Strategists at JPMorgan estimate that Brent crude could reach as high as $120 per barrel if disruptions from an escalating Middle East conflict last more than three weeks, exhausting Gulf storage capacity and forcing output shut-ins that tighten global supply.

In a note led by commodities research head Natasha Kaneva, the JPMorgan team says prices will depend on the scale and duration of supply losses, the speed at which replacement barrels or strategic reserves can be mobilized, and whether shipping through key routes such as the Strait of Hormuz remains constrained by security risks and surging insurance costs.

Though the strait has not formally closed, shipping has slowed as insurance costs spike and safety concerns mount.

JPMorgan estimates that Gulf producers dependent on Hormuz, including Saudi Arabia, the UAE, Iraq, Kuwait, Iran, Qatar, and Oman, have about 343 million barrels of onshore storage, enough to sustain around 22 days of output if exports are stranded.

If disruptions exceed three weeks, producers may be forced to curb production, tightening global supply and pushing Brent into the $100–$120 range.

The bank also notes that past regime changes in medium-to-large oil-producing countries have resulted in average price increases of 76% from onset to peak.

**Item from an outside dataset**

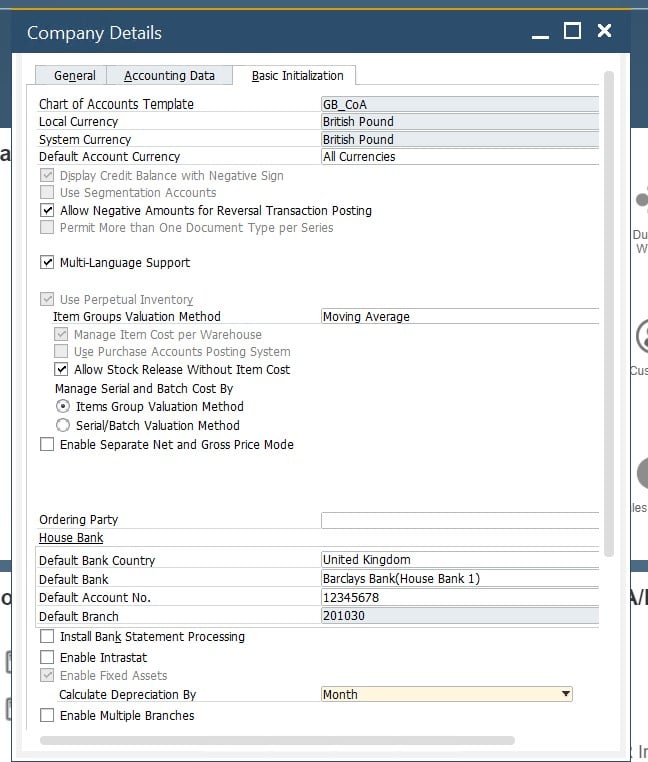
Task: Enable Separate Net and Gross Price Mode
Action: click(x=47, y=445)
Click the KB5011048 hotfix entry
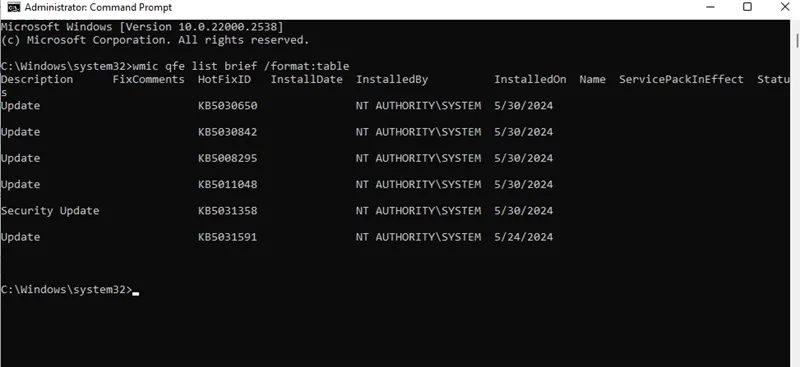The width and height of the screenshot is (800, 367). click(x=228, y=184)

Global oil markets reacted strongly after military strikes by the US and Israel against Iran intensified tensions across the Middle East.

Oil prices surged on Monday, with Brent crude rising above $80 during trading before settling near $77, while stock futures declined.

Energy companies like Exxon and Chevron saw gains, as higher oil prices tend to boost profits, alongside defense contractors such as Lockheed Martin and Northrop Grumman.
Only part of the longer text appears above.